(Stored data)
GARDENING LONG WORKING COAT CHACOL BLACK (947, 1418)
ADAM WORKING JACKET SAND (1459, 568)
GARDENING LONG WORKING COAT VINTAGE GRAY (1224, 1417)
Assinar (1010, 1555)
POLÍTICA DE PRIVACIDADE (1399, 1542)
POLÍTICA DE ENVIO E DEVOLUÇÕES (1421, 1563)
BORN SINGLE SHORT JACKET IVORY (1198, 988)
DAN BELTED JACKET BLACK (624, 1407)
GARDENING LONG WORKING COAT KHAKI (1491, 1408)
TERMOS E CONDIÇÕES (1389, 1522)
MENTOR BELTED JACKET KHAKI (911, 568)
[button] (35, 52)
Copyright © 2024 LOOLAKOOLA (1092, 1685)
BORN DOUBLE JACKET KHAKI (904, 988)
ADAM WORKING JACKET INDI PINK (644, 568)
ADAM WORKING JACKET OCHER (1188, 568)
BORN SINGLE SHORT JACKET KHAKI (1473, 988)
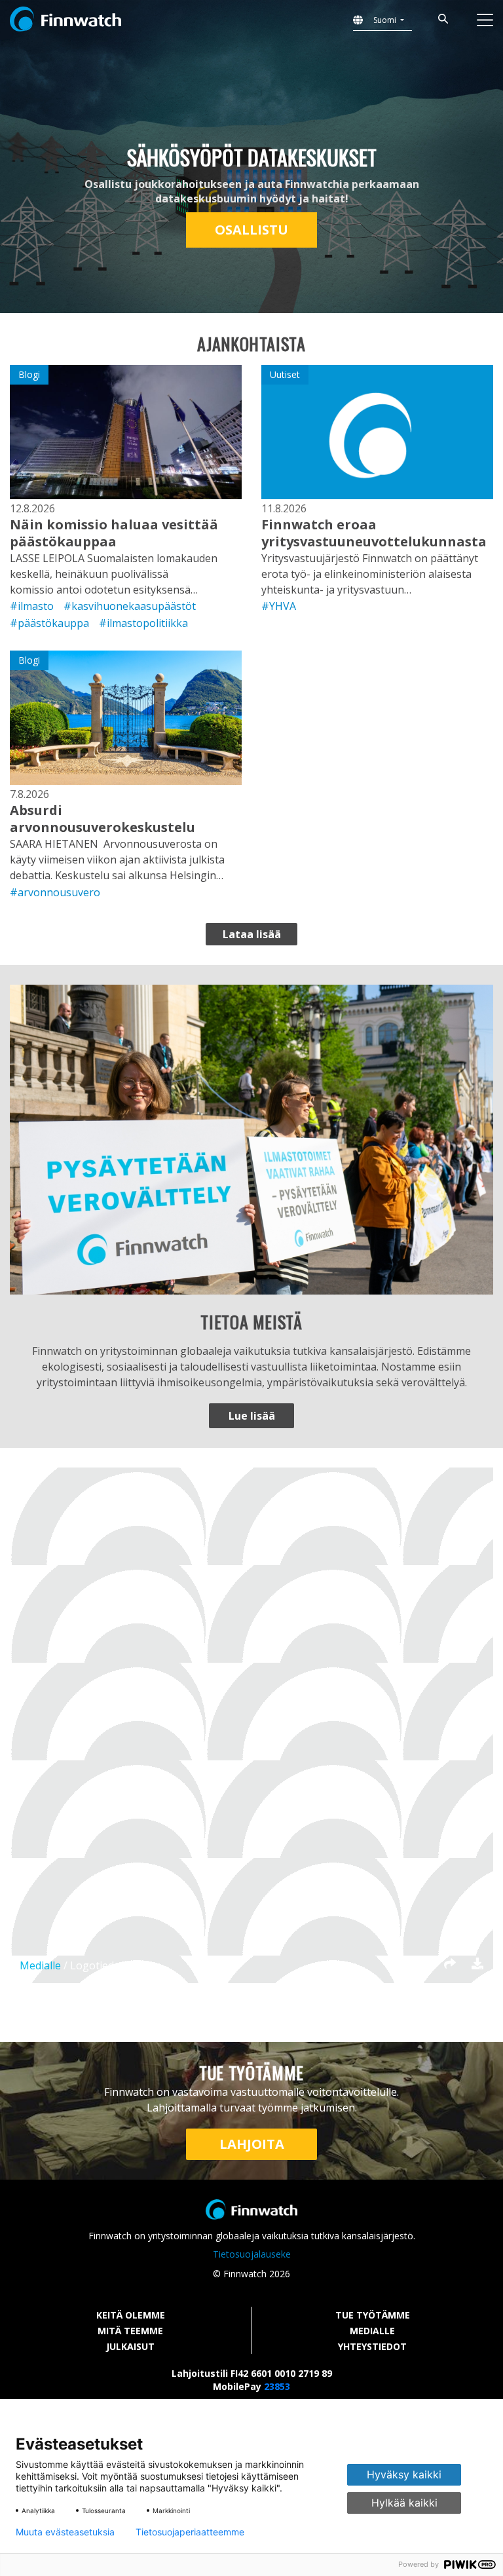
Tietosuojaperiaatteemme (190, 2532)
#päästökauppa (49, 623)
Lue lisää (252, 1416)
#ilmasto (32, 606)
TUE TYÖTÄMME (372, 2315)
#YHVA (278, 606)
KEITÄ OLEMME (130, 2315)
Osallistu (251, 229)
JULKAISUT (130, 2346)
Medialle (40, 1965)
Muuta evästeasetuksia (65, 2532)
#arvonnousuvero (55, 892)
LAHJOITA (251, 2144)
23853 (277, 2386)
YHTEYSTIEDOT (372, 2346)
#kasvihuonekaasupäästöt (130, 606)
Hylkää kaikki (404, 2502)
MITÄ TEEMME (130, 2330)
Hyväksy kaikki (404, 2474)
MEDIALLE (372, 2330)
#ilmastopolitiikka (143, 623)
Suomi (385, 20)
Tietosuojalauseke (252, 2254)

→ PROBLEM TO SOLVE
Excluding the pictures, retype the line containing "ADAM WORKING JACKET SAND (1459, 568)" and all lines after it down to the end of the data above.

→ YOUR RESPONSE
ADAM WORKING JACKET SAND (1459, 568)
GARDENING LONG WORKING COAT VINTAGE GRAY (1224, 1417)
Assinar (1010, 1555)
POLÍTICA DE PRIVACIDADE (1399, 1542)
POLÍTICA DE ENVIO E DEVOLUÇÕES (1421, 1563)
BORN SINGLE SHORT JACKET IVORY (1198, 988)
DAN BELTED JACKET BLACK (624, 1407)
GARDENING LONG WORKING COAT KHAKI (1491, 1408)
TERMOS E CONDIÇÕES (1389, 1522)
MENTOR BELTED JACKET KHAKI (911, 568)
[button] (35, 52)
Copyright © 2024 LOOLAKOOLA (1092, 1685)
BORN DOUBLE JACKET KHAKI (904, 988)
ADAM WORKING JACKET INDI PINK (644, 568)
ADAM WORKING JACKET OCHER (1188, 568)
BORN SINGLE SHORT JACKET KHAKI (1473, 988)
Tietosuojaperiaatteemme (190, 2532)
#päästökauppa (49, 623)
Lue lisää (252, 1416)
#ilmasto (32, 606)
TUE TYÖTÄMME (372, 2315)
#YHVA (278, 606)
KEITÄ OLEMME (130, 2315)
Osallistu (251, 229)
JULKAISUT (130, 2346)
Medialle (40, 1965)
Muuta evästeasetuksia (65, 2532)
#arvonnousuvero (55, 892)
LAHJOITA (251, 2144)
23853 (277, 2386)
YHTEYSTIEDOT (372, 2346)
#kasvihuonekaasupäästöt (130, 606)
Hylkää kaikki (404, 2502)
MITÄ TEEMME (130, 2330)
Hyväksy kaikki (404, 2474)
MEDIALLE (372, 2330)
#ilmastopolitiikka (143, 623)
Suomi (385, 20)
Tietosuojalauseke (252, 2254)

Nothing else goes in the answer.